Reproduce every line of the data below verbatim, with no changes.
++++++++++
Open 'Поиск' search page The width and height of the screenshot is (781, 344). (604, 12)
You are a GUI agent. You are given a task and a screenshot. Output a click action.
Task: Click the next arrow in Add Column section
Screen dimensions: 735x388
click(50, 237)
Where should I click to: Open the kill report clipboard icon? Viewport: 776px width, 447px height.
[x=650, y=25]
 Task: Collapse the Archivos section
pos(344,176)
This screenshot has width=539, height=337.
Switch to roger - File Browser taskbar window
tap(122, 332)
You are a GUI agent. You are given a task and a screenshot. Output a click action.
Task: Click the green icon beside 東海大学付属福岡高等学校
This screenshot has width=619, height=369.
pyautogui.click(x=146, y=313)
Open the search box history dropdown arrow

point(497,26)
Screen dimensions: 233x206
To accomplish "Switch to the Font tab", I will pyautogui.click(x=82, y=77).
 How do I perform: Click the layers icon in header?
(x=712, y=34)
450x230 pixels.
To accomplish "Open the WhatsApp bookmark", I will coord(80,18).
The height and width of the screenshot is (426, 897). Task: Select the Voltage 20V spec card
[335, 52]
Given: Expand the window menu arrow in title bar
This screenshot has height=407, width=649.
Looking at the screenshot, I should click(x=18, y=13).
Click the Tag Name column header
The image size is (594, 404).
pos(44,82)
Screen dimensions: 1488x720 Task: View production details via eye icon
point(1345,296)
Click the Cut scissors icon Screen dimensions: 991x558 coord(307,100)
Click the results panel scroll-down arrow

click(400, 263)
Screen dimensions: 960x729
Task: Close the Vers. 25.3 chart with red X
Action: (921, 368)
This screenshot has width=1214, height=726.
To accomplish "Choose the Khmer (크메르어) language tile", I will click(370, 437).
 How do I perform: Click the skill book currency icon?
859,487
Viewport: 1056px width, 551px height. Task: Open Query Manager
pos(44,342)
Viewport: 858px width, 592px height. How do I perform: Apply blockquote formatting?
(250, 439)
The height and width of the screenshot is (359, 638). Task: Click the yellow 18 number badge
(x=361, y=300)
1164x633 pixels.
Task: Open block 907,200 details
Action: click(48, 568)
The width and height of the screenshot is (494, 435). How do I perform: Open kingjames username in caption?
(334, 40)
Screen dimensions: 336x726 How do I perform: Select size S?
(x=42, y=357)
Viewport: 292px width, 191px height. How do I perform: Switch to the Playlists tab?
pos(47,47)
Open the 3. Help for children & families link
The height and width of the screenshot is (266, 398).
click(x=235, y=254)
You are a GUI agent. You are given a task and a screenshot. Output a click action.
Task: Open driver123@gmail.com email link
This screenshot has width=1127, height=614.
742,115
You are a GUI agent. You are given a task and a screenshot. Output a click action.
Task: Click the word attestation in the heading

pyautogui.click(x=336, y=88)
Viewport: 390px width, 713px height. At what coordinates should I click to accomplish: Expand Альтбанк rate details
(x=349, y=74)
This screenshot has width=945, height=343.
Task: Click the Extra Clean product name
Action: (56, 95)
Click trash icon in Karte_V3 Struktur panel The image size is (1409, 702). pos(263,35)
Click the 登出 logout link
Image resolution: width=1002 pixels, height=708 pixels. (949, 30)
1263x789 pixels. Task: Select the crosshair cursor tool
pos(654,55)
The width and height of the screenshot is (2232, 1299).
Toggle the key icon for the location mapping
++++++++++
* **Solution to this problem**:
Open 'Поиск' search page The width and height of the screenshot is (781, 344). (604, 12)
You are a GUI agent. You are given a task and a screenshot. Output a click action.
Task: Click the next arrow in Add Column section
Screen dimensions: 735x388
click(50, 237)
Where should I click to: Open the kill report clipboard icon? Viewport: 776px width, 447px height.
[x=650, y=25]
 Task: Collapse the Archivos section
pos(344,176)
This screenshot has width=539, height=337.
Switch to roger - File Browser taskbar window
tap(122, 332)
You are a GUI agent. You are given a task and a screenshot. Output a click action.
Task: Click the green icon beside 東海大学付属福岡高等学校
This screenshot has width=619, height=369.
pyautogui.click(x=146, y=313)
Open the search box history dropdown arrow

point(497,26)
Screen dimensions: 233x206
To accomplish "Switch to the Font tab", I will pyautogui.click(x=82, y=77).
 How do I perform: Click the layers icon in header?
(x=712, y=34)
450x230 pixels.
To accomplish "Open the WhatsApp bookmark", I will coord(80,18).
The height and width of the screenshot is (426, 897). Task: Select the Voltage 20V spec card
[335, 52]
Given: Expand the window menu arrow in title bar
This screenshot has height=407, width=649.
Looking at the screenshot, I should click(x=18, y=13).
Click the Tag Name column header
The image size is (594, 404).
pos(44,82)
Screen dimensions: 1488x720 Task: View production details via eye icon
point(1345,296)
Click the Cut scissors icon Screen dimensions: 991x558 coord(307,100)
Click the results panel scroll-down arrow

click(400, 263)
Screen dimensions: 960x729
Task: Close the Vers. 25.3 chart with red X
Action: (921, 368)
This screenshot has width=1214, height=726.
To accomplish "Choose the Khmer (크메르어) language tile", I will click(370, 437).
 How do I perform: Click the skill book currency icon?
859,487
Viewport: 1056px width, 551px height. Task: Open Query Manager
pos(44,342)
Viewport: 858px width, 592px height. How do I perform: Apply blockquote formatting?
(250, 439)
The height and width of the screenshot is (359, 638). Task: Click the yellow 18 number badge
(x=361, y=300)
1164x633 pixels.
Task: Open block 907,200 details
Action: click(48, 568)
The width and height of the screenshot is (494, 435). How do I perform: Open kingjames username in caption?
(334, 40)
Screen dimensions: 336x726 How do I perform: Select size S?
(x=42, y=357)
Viewport: 292px width, 191px height. How do I perform: Switch to the Playlists tab?
pos(47,47)
Open the 3. Help for children & families link
The height and width of the screenshot is (266, 398).
click(x=235, y=254)
You are a GUI agent. You are given a task and a screenshot. Output a click action.
Task: Open driver123@gmail.com email link
This screenshot has width=1127, height=614.
742,115
You are a GUI agent. You are given a task and a screenshot. Output a click action.
Task: Click the word attestation in the heading

pyautogui.click(x=336, y=88)
Viewport: 390px width, 713px height. At what coordinates should I click to accomplish: Expand Альтбанк rate details
(x=349, y=74)
This screenshot has width=945, height=343.
Task: Click the Extra Clean product name
Action: (56, 95)
Click trash icon in Karte_V3 Struktur panel The image size is (1409, 702). pos(263,35)
Click the 登出 logout link
Image resolution: width=1002 pixels, height=708 pixels. (949, 30)
1263x789 pixels. Task: Select the crosshair cursor tool
pos(654,55)
The width and height of the screenshot is (2232, 1299).
Toggle the key icon for the location mapping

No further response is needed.